Expression of human AChR extracellular domain mutants with improved characteristics.

Abstract The muscle nicotinic acetylcholine receptor (AChR) has a central role in neuromuscular transmission, and is the major target in the autoimmune disease myasthenia gravis (MG). We created mutants of the extracellular domains (ECDs) of the human α1, β1, δ and ɛ AChR subunits, whereby their Cys-loop was exchanged for that of the acetylcholine binding protein. The mutants were expressed in Pichia pastoris and had improved solubility resulting in 2- to 43-fold higher expression yields compared to the wild type . An additional mutant was created for the α1 ECD restoring its glycosylation site within the Cys-loop and its α-bungarotoxin binding ability.

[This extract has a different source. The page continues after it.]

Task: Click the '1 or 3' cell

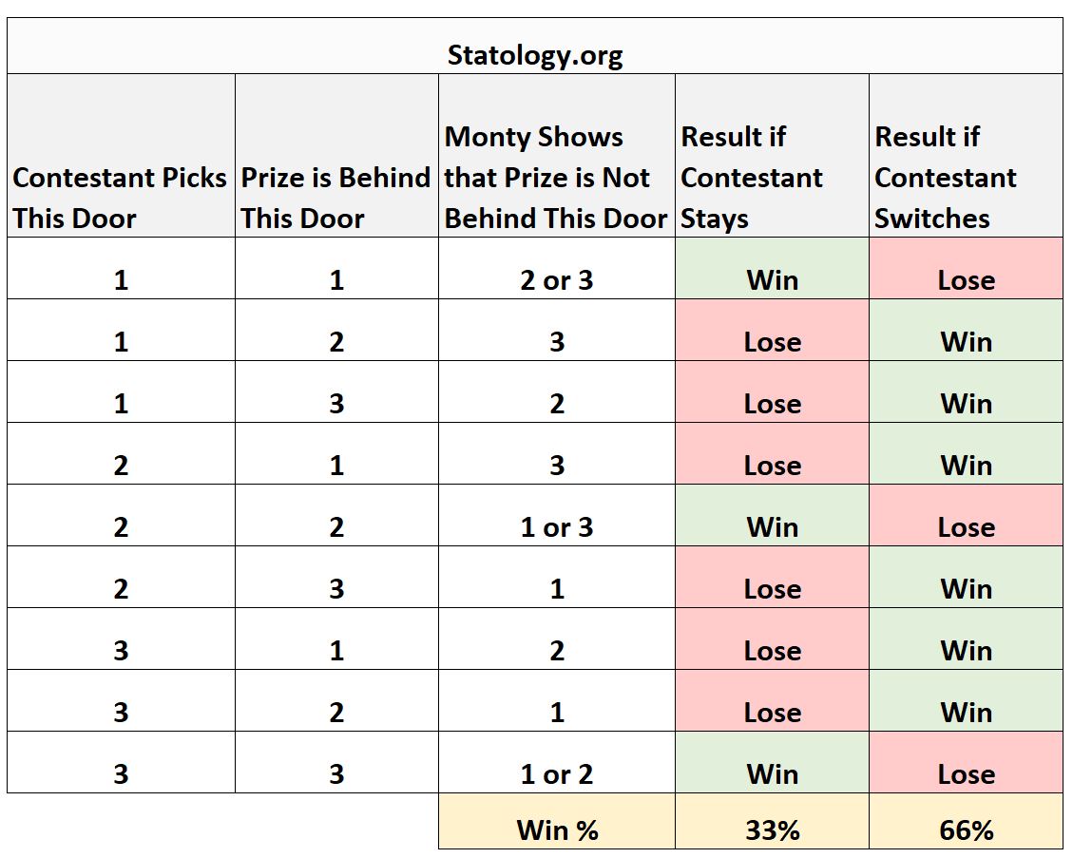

Furthermore, we constructed dimeric and pentameric concatamers of the mutant ECDs. All concatamers were successfully expressed as soluble secreted proteins, although the pentamers had about 10-fold lower expression than the dimers and were more susceptible to fragmentation. Initial crystallizations with the mutant ECDs were promising, and we reproducibly obtained crystals of the β1 ECD, diffracting at ∼12 A. Further optimization is underway to obtain crystals suitable for high resolution crystallography. The proteins described herein are useful tools in structural studies of the human muscle AChR and can be used in applications requiring high yields such as therapeutic adsorbents for MG autoantibodies.